Ford Motor Co said on Thursday its U.S. auto sales fell 5 percent in September from a year earlier as demand slumped off in part due to the end of the U.S. government's cash for clunkers incentive program.

For the third quarter, Ford said sales for its core Ford, Lincoln and Mercury brands were up 5 percent, the only quarterly sales gain for a major automaker in the U.S. market.

Ford, the only U.S. automaker to have avoided bankruptcy, is targeting a return to profit by 2011 and has been gaining market share at a time when industry-wide sales remain weak.

The company has said it expects industry-wide sales in September to be near 9 million to 9.5 million units on the annualized and adjusted basis tracked by analysts, near the low point for sales that the U.S. market hit in February.

For September, sales at Ford's core brands Ford, Lincoln and Mercury fell 6 percent compared with a year earlier.

Including Volvo, Ford's U.S. sales fell to 114,655 vehicles in September, from 120,788 vehicles a year earlier, a decline of just over 5 percent.

Auto sales across the industry dropped sharply in September compared with August, when the government's sales incentive program pushed the industry to its best sales results of 2009.

Ford said retail sales through showrooms were down 14 percent in September from a year earlier while sales to fleet customers, including car rental agencies, were up 23 percent.

The government's clunkers incentive program boosted U.S. sales from the last week of July through the first three weeks of August.

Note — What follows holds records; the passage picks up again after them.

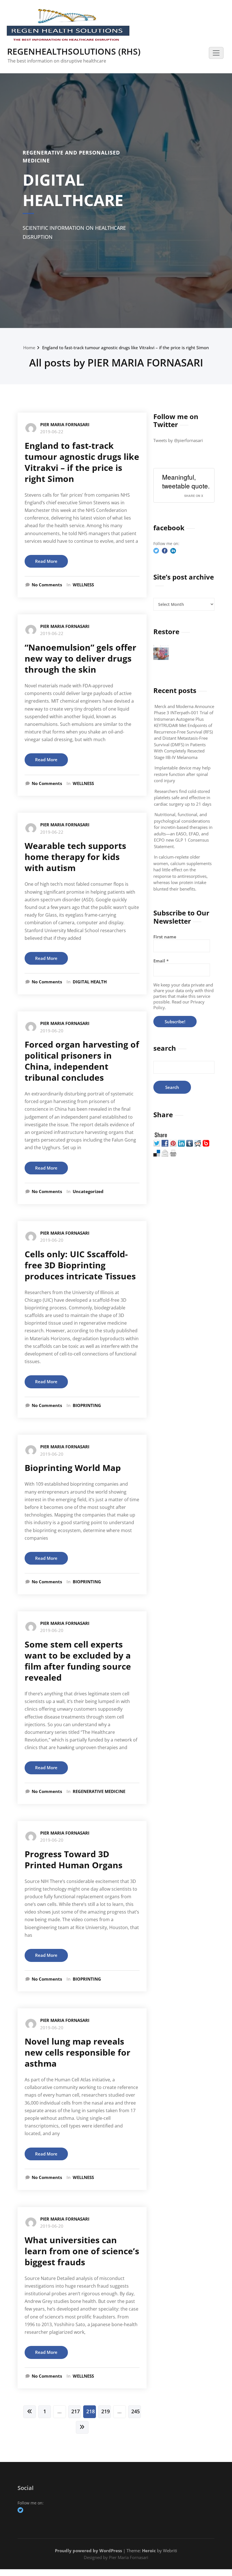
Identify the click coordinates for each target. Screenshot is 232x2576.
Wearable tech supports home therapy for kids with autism (75, 857)
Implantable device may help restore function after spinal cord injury (182, 774)
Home (29, 347)
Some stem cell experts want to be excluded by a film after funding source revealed (78, 1660)
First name (164, 937)
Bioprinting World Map (73, 1467)
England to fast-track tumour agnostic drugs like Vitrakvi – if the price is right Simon (125, 347)
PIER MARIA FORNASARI (64, 424)
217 (75, 2411)
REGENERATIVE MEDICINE (99, 1791)
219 (105, 2411)
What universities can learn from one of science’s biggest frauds (82, 2251)
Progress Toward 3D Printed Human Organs (74, 1859)
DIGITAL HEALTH (90, 982)
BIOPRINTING (87, 1405)
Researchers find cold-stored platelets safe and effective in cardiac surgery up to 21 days (182, 797)
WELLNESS (83, 584)
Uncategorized (88, 1191)
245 (135, 2411)
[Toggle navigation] (216, 53)
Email (161, 961)
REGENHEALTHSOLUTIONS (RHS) (74, 51)
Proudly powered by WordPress (88, 2550)
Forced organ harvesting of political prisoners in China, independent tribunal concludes (82, 1061)
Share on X (193, 496)
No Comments (47, 584)
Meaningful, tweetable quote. (186, 481)
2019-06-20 (51, 1030)
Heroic (149, 2550)
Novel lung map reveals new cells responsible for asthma (77, 2052)
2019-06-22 (51, 431)
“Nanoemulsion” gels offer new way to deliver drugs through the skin (80, 658)
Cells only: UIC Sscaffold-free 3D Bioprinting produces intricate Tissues (80, 1265)
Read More (46, 561)
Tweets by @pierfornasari (178, 440)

In September, industry analysts and executives said sales were on track for a sharp pullback due to weaker demand, low inventories at dealerships and reduced incentive spending by automakers.

Ford expects a gradual recovery in U.S. auto industry sales as the economy recovers and consumer confidence returns.

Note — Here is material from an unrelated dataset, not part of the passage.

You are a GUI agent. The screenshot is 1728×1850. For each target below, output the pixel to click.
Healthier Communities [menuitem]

Ford expects U.S. auto industry sales for 2009 to come in at about 10.5 million vehicles to 11 million vehicles including medium and heavy duty trucks. It expects 2010 U.S. auto industry sales of about 12.5 million vehicles.

Sales at Ford's Volvo brand rose 16 percent to 4,716 vehicles in September. Ford has said it is in talks with interested parties to sell the Volvo brand.

Ford shares were down 16 cents or 2.2 percent at $7.05 on the New York Stock Exchange in early afternoon on Thursday.